Written instruction =
Reproduce word for word the lines of the listing below, starting with the line that contains "You are a GUI" and going on through the line that contains "The image size is (1185, 645).", both included.

Given data =
+++
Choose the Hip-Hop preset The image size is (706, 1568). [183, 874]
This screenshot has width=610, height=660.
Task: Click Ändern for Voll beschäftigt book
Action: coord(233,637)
+++
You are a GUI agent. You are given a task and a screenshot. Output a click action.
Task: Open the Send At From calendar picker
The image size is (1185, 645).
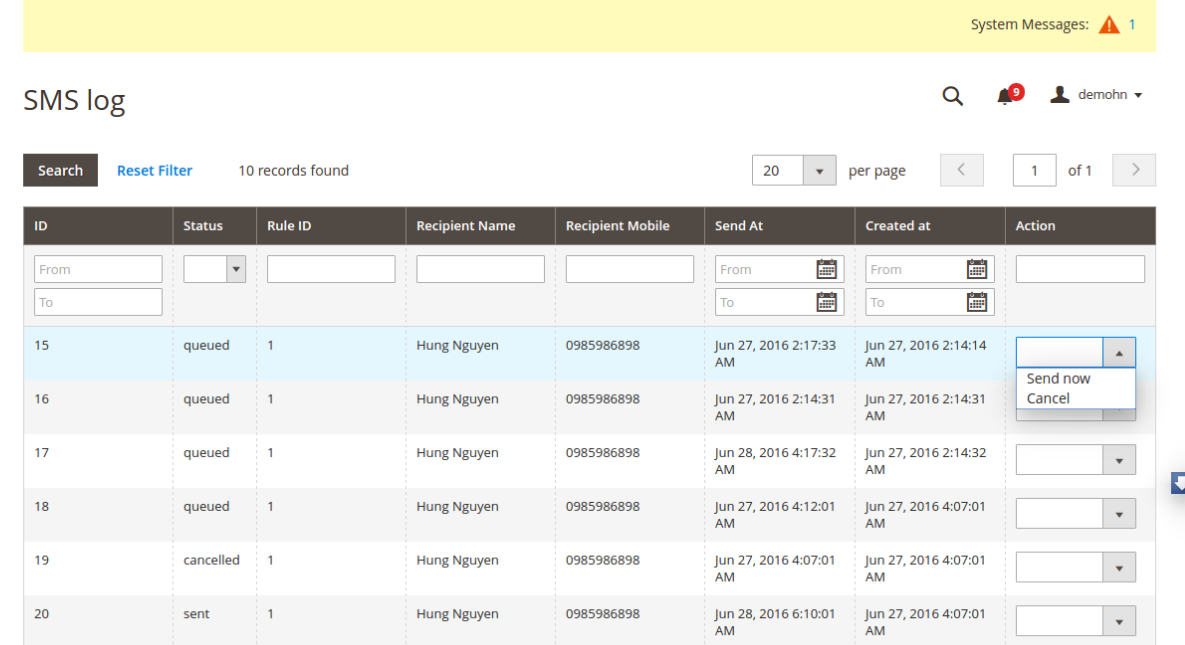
+++
Written response =
You are a GUI agent. You are given a task and a screenshot. Output a click action.
Task: Open the Send At From calendar picker
The image size is (1185, 645).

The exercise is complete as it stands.